While Maria Fortus was fighting in Spain, her brother Mikhail, a well known Orientalist and the founder of the first institute for Chinese studies in Moscow, was arrested by the Stalinist political police and then executed as an "enemy of the people."
In 1938, Maria Fortus returned to Moscow and entered the Frunze Military Academy. With the start of the Soviet-German war in 1941, she was appointed as chief of staff of the women's regiment commanded by the famous aviator Marina Raskova. However, Fortus was eager to return to intelligence activity and sent numerous requests in this regard to the military leadership. In 1942, a group of Spanish Republican émigrés was included into a diversion and intelligence unit acting in the enemy's rear, and Fortus, as a Spanish speaker, was included in this unit. In February 1943, after two Nazi top officers were captured by her unit in the vicinity of the city of Vinnitsa, Ukraine, Fortus obtained detailed information about the Wehrmacht HQ Werwolf, which had been constructed near this the city in 1942.
Fortus was wounded when she was with her partisan unit in 1943 and was then transported to the Soviet rear. After being released from hospital, she was assigned to the intelligence department of the 3rd Ukrainian Front. In January 1945, when the Soviet forces retreated from Székesfehérvár, Hungary, Fortus succeeded in planting a spy there, who succeeded in passing on much essential information to the Soviet command. This story served as the plot for the Hungarian feature film "Alba Regia" made by Mihály Szemes in 1961. Later Fortus infiltrated German-held Budapest and smuggled out secret documents that were held in the basement of the Royal Castle in Buda. In May-July 1945, after the war ended, she succeeded in finding two former Nazi underground factories – near Vienna and near the Czech town of Litoměřice.

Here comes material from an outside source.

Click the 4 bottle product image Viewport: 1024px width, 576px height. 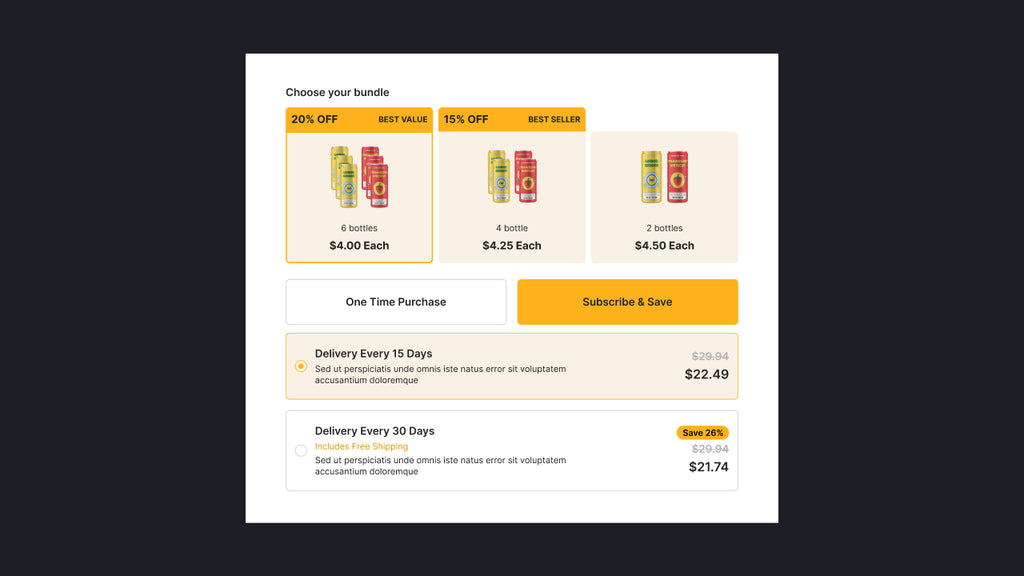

Upon her return to the Soviet Union in 1945, Fortus continued her military service. In 1955 she retired with the rank of colonel. She wrote her memoirs and, in the late 1950s, defended a thesis in the field of sociology. She died in 1981.
Fortus's biography, especially her exploits in Spain during the civil war there, served as the plot for the Soviet feature film "Saliut, Mariia!" (1970). The film does not refer to its heroine's Jewish identity.